### [Instructions to follow]
Could you repeat exactly the lines below, from the line containing "Screen dimensions: 1400x855" through the last one, both included, while leaving out any pictures?

[Collected data]
####################
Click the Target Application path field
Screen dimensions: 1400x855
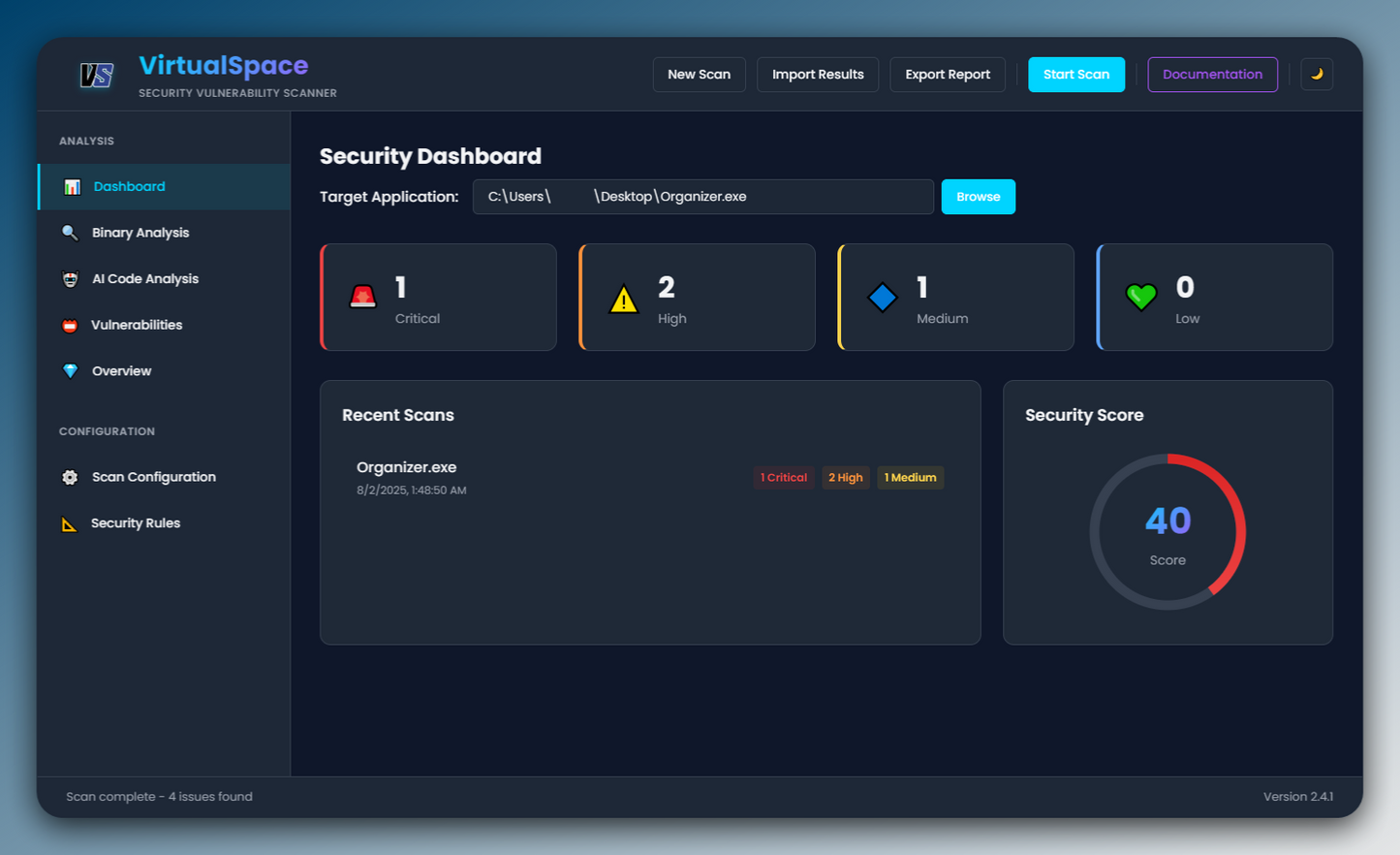(x=702, y=197)
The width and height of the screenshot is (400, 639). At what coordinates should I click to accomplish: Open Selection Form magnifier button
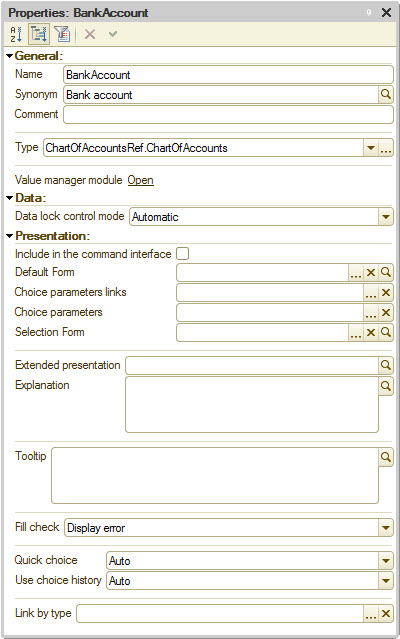tap(386, 332)

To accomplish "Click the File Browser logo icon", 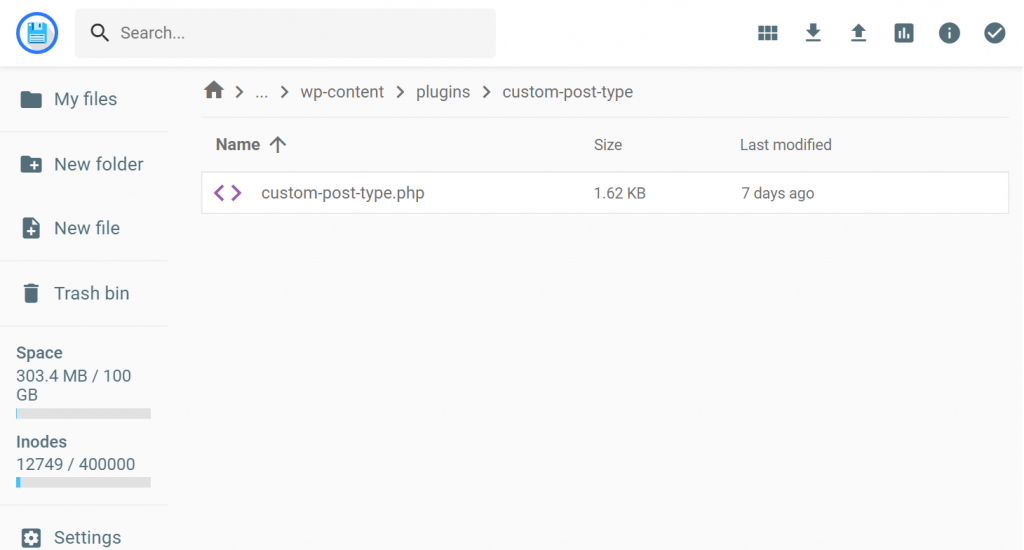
####################
### [Answer space]
Screen dimensions: 1400x855
(x=702, y=197)
The width and height of the screenshot is (400, 639). At what coordinates should I click to accomplish: Open Selection Form magnifier button
tap(386, 332)

To accomplish "Click the File Browser logo icon", 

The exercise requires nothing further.